Al día siguiente, 5 de enero, reconocieron la orilla de Mediterráneo, cuyo litoral no había sido respetado tan completamente como pensaba el oficial de Estado Mayor. Las poblaciones de CalatChimah, Agmis, Murabat y PointeBasse habían desaparecido. Los cabos no habían podido resistir el choque y habíanse desprendido del territorio. Por lo demás, los exploradores se cercioraron de que en su isla no había otros habitantes que ellos mismos, a pesar de que la fauna estaba representada por algunos rebaños de rumiantes que erraban por la llanura.

El capitán Servadac y su asistente habían empleado en recorrer el perímetro de la isla, cinco de los nuevos días o, lo que es lo mismo, dos días y medio de los antiguos. Hacía, pues, sesenta horas que habían salido del gurbí cuando entraron de nuevo en él.

—¿Qué le parece a usted de esto, mi capitán? —preguntó Ben-Zuf.

—¿Qué te parece a ti, Ben-Zuf?

—Que ya es usted gobernador general de Argelia.

—¡Una Argelia sin habitantes!

—Pues qué, ¿no soy yo nadie?

—Entonces, tú serás…

—La población, mi capitán, la población.

—¿Y mi rondó? —dijo el capitán cuando se metió en el lecho—. No valía la pena trabajar tanto con la imaginación para hacerlo.

Capítulo VII
EN EL QUE BEN-ZUF CREE DEBER QUEJARSE DE LA NEGLIGENCIA DEL GOBERNADOR GENERAL

NO habían transcurrido diez minutos aún cuando el gobernador general y la población dormían ya profundamente en una de las habitaciones de la casa, porque el gurbí continuaba envuelto en sus ruinas. Esto no obstante, el sueño del oficial fue de poca duración: la idea de que, si había observado tantos efectos nuevos, sus primeras causas continuaban siéndole desconocidas, le desveló. Un esfuerzo de memoria le recordó ciertas leyes generales que creía haber olvidado, y se preguntó si aquellos fenómenos podrían ser efecto de un cambio en la inclinación del eje terrestre sobre la eclíptica.

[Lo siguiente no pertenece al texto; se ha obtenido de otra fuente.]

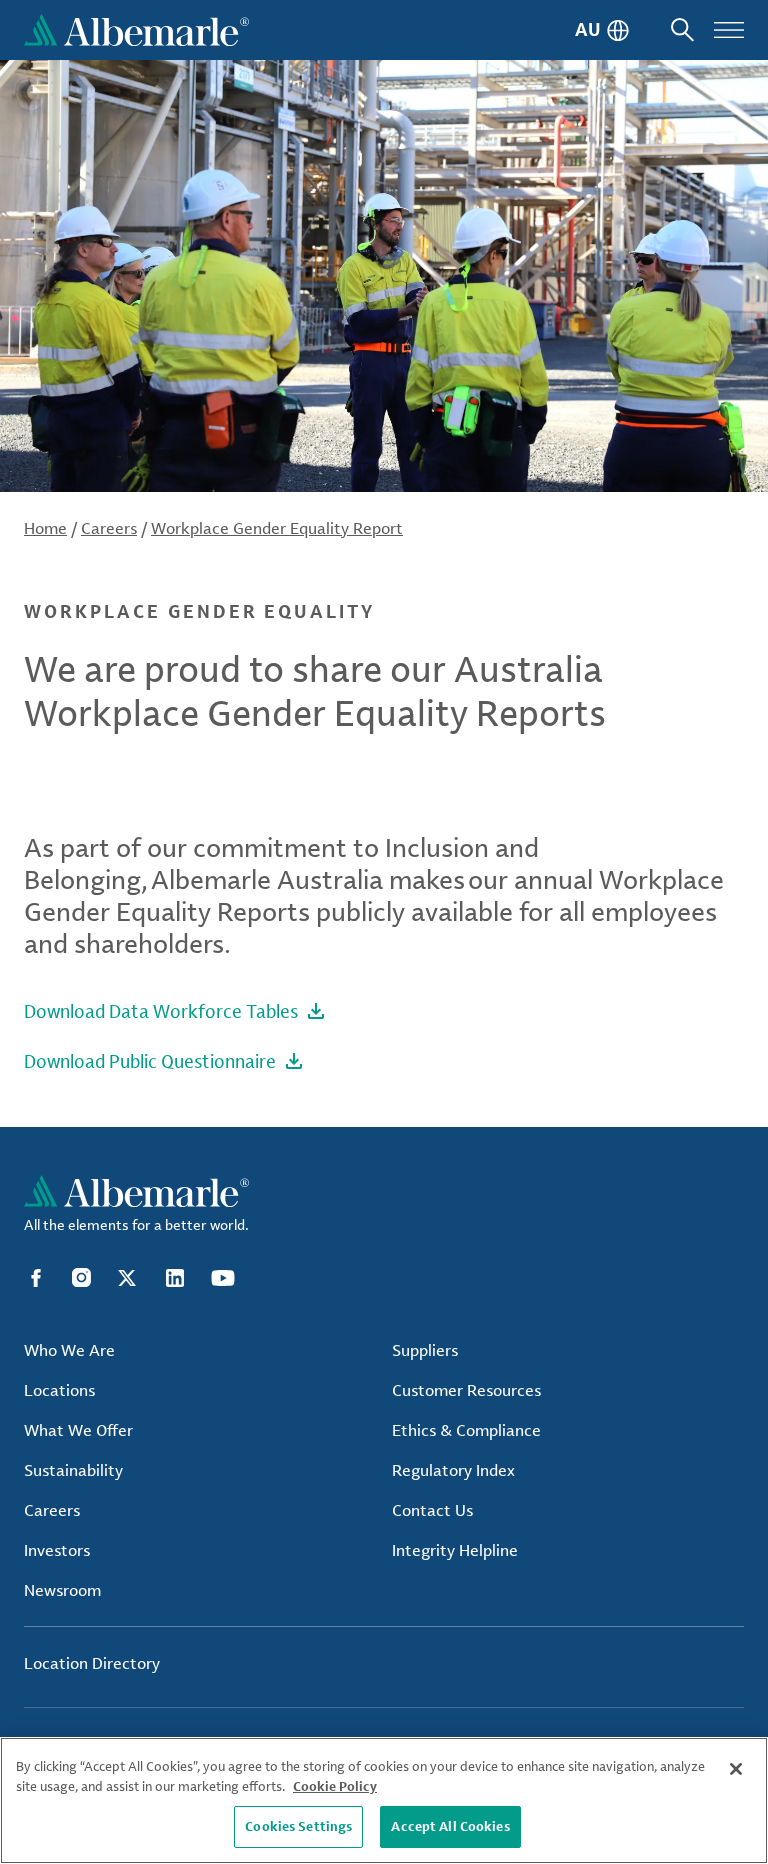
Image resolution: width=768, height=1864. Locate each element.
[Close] (736, 1769)
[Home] (136, 30)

Semejante trastorno habría explicado el trastorno de los mares y quizás el de los puntos cardinales; pero no habría ocasionado la disminución de las horas del día ni la de la intensidad de la gravedad en la superficie del globo. Tuvo, pues, que renunciar a esta hipótesis, lo que le desagradó mucho, porque no tenía otra que hacer. Pero la serie de singularidades no había, sin duda, concluido, y posiblemente algún otro fenómeno le ayudaría a describir la causa de cuanto estaba viendo. Así lo esperaba, por lo menos.